第2章 不安と殺気と事情聴取
斎藤は「失敗を目撃」の報告を終えると、ちらりと三人に視線を投げた。
「私たち、何も見てません!」
少年がきっぱりと言い切った。
それを聞くと、土方の表情が少しだけやわらぐのが分かり、 夢主(妹)はその様子をみて肩の力を少し抜く。
…良かった。この少年は趣旨をわかってる。
お姉ちゃんは多分わかってない。
夢主(妹)は内心で苦笑して夢主(姉)を見た。
夢主(姉)は何を考えているのやら、何も考えてないのやら、 顔色を変えずに座っている。
「なあ。
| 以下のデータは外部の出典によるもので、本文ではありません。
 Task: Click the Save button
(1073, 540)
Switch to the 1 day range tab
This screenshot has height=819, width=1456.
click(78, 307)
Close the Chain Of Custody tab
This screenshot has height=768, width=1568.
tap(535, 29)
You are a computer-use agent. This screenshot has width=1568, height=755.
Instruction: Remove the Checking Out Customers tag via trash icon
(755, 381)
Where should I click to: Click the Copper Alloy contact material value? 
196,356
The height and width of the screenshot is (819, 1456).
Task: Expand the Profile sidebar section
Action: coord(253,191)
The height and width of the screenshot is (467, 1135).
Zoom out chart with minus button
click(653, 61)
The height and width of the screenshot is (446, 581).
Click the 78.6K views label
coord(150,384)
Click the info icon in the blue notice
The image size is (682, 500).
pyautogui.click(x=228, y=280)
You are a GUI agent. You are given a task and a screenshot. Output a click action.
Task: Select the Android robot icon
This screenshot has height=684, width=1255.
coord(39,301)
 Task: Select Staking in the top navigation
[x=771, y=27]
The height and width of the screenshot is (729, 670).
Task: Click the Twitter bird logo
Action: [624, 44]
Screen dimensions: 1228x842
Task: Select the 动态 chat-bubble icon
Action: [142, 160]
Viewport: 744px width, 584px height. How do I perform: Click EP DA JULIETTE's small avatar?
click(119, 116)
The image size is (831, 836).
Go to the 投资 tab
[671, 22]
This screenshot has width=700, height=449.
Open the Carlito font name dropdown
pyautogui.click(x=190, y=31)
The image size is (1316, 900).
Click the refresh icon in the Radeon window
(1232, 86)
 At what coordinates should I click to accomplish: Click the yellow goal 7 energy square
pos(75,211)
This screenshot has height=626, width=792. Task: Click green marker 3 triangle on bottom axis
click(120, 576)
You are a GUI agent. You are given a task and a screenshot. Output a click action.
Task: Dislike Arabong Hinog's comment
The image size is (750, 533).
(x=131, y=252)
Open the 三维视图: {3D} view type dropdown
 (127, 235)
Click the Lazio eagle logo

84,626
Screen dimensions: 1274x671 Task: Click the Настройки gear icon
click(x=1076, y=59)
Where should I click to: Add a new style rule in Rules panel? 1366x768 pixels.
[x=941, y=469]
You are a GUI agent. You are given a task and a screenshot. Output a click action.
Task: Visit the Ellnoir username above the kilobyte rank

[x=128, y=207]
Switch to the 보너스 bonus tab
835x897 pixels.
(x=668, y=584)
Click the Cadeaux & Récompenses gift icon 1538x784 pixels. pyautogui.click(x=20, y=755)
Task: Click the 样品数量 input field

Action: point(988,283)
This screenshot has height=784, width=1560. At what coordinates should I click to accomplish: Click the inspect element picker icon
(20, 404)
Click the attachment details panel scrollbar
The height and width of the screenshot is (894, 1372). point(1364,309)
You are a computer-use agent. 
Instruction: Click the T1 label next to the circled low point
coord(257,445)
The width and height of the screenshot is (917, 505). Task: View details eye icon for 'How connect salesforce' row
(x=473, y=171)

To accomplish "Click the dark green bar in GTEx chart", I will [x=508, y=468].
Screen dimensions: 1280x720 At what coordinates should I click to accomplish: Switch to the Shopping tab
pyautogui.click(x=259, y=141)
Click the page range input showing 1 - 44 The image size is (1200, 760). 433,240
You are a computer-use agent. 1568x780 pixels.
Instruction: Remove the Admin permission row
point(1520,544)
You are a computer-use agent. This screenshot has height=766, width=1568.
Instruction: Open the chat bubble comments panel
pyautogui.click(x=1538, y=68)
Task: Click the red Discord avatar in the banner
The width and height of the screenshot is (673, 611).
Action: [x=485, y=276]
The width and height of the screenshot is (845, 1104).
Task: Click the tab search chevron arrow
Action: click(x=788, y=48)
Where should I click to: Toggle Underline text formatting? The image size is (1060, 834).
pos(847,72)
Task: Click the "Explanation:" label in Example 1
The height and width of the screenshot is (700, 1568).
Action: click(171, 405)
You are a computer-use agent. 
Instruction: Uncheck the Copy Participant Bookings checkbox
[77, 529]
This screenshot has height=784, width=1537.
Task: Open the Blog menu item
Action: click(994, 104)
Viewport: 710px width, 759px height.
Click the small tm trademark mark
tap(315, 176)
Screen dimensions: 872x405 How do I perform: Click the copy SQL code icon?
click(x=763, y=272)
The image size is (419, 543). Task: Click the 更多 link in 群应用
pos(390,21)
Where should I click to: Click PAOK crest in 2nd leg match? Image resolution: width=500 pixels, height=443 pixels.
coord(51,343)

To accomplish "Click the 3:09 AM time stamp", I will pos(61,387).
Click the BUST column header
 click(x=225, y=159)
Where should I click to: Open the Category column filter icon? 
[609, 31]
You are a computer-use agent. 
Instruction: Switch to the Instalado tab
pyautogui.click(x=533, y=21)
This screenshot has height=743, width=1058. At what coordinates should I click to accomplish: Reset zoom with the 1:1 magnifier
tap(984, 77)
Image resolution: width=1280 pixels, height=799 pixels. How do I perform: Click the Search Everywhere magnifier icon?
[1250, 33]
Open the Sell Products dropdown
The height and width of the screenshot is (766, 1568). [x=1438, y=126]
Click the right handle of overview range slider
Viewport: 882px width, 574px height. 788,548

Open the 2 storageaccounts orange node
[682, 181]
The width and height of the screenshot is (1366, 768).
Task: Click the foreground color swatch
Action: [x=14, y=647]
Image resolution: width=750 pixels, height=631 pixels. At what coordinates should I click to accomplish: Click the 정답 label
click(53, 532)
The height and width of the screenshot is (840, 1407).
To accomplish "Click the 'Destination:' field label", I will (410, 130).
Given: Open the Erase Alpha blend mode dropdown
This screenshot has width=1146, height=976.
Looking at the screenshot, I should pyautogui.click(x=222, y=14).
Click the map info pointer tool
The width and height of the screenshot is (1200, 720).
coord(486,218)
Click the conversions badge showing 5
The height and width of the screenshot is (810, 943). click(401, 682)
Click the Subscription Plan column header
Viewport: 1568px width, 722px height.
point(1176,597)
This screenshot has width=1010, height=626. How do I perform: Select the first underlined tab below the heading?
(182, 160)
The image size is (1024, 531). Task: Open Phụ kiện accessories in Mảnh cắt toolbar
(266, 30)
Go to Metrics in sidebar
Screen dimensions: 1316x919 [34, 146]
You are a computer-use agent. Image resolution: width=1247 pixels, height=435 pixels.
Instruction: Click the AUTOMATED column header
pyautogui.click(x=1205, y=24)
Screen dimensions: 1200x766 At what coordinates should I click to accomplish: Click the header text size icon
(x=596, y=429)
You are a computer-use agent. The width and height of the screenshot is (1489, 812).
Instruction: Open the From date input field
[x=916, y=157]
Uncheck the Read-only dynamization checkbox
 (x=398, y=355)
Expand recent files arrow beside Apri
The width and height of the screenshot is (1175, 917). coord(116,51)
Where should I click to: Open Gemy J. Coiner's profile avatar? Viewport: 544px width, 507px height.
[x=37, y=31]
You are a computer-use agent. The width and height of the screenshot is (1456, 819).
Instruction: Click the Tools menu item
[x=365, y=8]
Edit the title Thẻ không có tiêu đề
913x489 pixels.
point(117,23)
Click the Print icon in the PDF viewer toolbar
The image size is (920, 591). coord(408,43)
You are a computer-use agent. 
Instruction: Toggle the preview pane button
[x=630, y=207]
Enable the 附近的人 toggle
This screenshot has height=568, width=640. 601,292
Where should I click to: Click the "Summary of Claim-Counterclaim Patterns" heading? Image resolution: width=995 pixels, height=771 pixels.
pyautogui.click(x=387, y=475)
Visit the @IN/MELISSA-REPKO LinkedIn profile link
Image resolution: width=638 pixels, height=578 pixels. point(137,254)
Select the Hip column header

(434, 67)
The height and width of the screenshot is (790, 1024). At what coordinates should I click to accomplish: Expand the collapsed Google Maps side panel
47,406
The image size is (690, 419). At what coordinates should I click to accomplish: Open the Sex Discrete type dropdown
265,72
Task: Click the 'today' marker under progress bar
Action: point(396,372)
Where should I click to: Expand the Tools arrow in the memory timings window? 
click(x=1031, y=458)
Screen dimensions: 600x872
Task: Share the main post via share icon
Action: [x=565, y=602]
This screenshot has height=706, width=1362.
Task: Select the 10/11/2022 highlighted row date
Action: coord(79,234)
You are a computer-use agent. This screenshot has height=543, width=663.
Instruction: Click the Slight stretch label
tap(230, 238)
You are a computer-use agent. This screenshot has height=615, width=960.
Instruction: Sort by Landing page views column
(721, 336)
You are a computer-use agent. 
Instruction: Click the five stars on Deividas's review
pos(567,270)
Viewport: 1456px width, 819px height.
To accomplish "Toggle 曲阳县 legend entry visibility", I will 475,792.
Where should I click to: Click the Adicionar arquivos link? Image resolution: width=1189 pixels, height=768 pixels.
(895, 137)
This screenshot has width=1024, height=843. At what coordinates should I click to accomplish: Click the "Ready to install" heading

お前ら本当に何も見てないのか?」
「見てません!」
身を乗り出してきた藤堂に、少年は同じ言葉を繰り返す。
「お前じゃなくて、そっちの奴等はどうなのよ?」
藤堂の視線が夢主(姉)と夢主(妹)に降り注いだ。
夢主(妹)が慎重に発言する。
「見てません!」
夢主(妹)は、質問した藤堂ではなく、土方の目をまっすぐ見据えていた。
土方はその視線を、意味ありげに受け止めた。
そのとき、永倉がその場を割って問いかけてきた。
「あれ?総司の話では、おまえらが隊士どもを助けてくれたって話だったが…」
「ち、違います…!」
少年が慌てて沖田の方を見るが、当の沖田は相変わらずの笑顔のままだ。
「私達は、その浪士たちから逃げていて―――」
少年が事情を説明しようとするのを、夢主(妹)は腹に力を込めた大声でさえぎった。
「新選組の方たちは!!!!」
突然の大声に部屋中の全員が夢主(妹)に注目した。
注目のを浴びたことを確認すると、夢主(妹)は声を落とした。
「…私達に助けられるほど弱くないはずです。その話しは何かの間違いじゃないでしょうか。」
「…それもそうだな」
とにかく口を割らせようとカマをかけたのだろう。
意外な回答に永倉は少し驚いて話を畳む。